▶ [DATA FOR THIS TASK]:
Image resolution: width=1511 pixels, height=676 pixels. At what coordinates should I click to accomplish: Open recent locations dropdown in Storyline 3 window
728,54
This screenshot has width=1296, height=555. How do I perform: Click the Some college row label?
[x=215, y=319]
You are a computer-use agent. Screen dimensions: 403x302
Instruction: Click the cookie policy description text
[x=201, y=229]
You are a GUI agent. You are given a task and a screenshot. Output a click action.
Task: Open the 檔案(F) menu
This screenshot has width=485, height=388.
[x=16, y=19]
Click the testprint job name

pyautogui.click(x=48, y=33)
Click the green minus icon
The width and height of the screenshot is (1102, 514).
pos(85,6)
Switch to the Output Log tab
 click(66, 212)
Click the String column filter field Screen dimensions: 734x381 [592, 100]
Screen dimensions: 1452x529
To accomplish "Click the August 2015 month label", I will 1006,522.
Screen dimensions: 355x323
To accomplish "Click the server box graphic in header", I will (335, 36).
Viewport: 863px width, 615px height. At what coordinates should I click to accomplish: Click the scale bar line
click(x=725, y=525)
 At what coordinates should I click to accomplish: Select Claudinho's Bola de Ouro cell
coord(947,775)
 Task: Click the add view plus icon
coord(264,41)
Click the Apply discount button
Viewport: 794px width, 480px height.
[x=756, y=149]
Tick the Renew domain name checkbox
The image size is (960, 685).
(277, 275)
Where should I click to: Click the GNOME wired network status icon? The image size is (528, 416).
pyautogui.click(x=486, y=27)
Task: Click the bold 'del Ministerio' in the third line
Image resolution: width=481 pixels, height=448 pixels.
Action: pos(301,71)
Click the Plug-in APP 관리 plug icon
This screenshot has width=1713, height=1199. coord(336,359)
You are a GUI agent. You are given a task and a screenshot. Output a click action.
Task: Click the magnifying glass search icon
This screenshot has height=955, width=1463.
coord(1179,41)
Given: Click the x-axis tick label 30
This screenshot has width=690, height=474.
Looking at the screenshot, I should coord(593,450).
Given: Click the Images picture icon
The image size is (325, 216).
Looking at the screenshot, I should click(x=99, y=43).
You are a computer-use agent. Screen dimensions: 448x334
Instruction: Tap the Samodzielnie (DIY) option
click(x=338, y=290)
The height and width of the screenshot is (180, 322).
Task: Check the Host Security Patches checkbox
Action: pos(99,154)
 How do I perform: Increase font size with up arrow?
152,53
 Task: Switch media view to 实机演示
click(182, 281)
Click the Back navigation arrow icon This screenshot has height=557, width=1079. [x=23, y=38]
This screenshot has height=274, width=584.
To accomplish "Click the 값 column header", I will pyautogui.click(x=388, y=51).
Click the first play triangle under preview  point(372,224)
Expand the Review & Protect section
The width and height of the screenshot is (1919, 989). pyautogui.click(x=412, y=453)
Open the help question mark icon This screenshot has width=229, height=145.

▶ [THE TASK]:
Could you restate every record above word for word?

▶ [WRITTEN RESPONSE]:
Image resolution: width=1511 pixels, height=676 pixels. At what coordinates should I click to accomplish: Open recent locations dropdown in Storyline 3 window
728,54
This screenshot has width=1296, height=555. How do I perform: Click the Some college row label?
[x=215, y=319]
You are a computer-use agent. Screen dimensions: 403x302
Instruction: Click the cookie policy description text
[x=201, y=229]
You are a GUI agent. You are given a task and a screenshot. Output a click action.
Task: Open the 檔案(F) menu
This screenshot has width=485, height=388.
[x=16, y=19]
Click the testprint job name

pyautogui.click(x=48, y=33)
Click the green minus icon
The width and height of the screenshot is (1102, 514).
pos(85,6)
Switch to the Output Log tab
 click(66, 212)
Click the String column filter field Screen dimensions: 734x381 [592, 100]
Screen dimensions: 1452x529
To accomplish "Click the August 2015 month label", I will 1006,522.
Screen dimensions: 355x323
To accomplish "Click the server box graphic in header", I will (335, 36).
Viewport: 863px width, 615px height. At what coordinates should I click to accomplish: Click the scale bar line
click(x=725, y=525)
 At what coordinates should I click to accomplish: Select Claudinho's Bola de Ouro cell
coord(947,775)
 Task: Click the add view plus icon
coord(264,41)
Click the Apply discount button
Viewport: 794px width, 480px height.
[x=756, y=149]
Tick the Renew domain name checkbox
The image size is (960, 685).
(277, 275)
Where should I click to: Click the GNOME wired network status icon? The image size is (528, 416).
pyautogui.click(x=486, y=27)
Task: Click the bold 'del Ministerio' in the third line
Image resolution: width=481 pixels, height=448 pixels.
Action: pos(301,71)
Click the Plug-in APP 관리 plug icon
This screenshot has width=1713, height=1199. coord(336,359)
You are a GUI agent. You are given a task and a screenshot. Output a click action.
Task: Click the magnifying glass search icon
This screenshot has height=955, width=1463.
coord(1179,41)
Given: Click the x-axis tick label 30
This screenshot has width=690, height=474.
Looking at the screenshot, I should coord(593,450).
Given: Click the Images picture icon
The image size is (325, 216).
Looking at the screenshot, I should click(x=99, y=43).
You are a computer-use agent. Screen dimensions: 448x334
Instruction: Tap the Samodzielnie (DIY) option
click(x=338, y=290)
The height and width of the screenshot is (180, 322).
Task: Check the Host Security Patches checkbox
Action: pos(99,154)
 How do I perform: Increase font size with up arrow?
152,53
 Task: Switch media view to 实机演示
click(182, 281)
Click the Back navigation arrow icon This screenshot has height=557, width=1079. [x=23, y=38]
This screenshot has height=274, width=584.
To accomplish "Click the 값 column header", I will pyautogui.click(x=388, y=51).
Click the first play triangle under preview  point(372,224)
Expand the Review & Protect section
The width and height of the screenshot is (1919, 989). pyautogui.click(x=412, y=453)
Open the help question mark icon This screenshot has width=229, height=145.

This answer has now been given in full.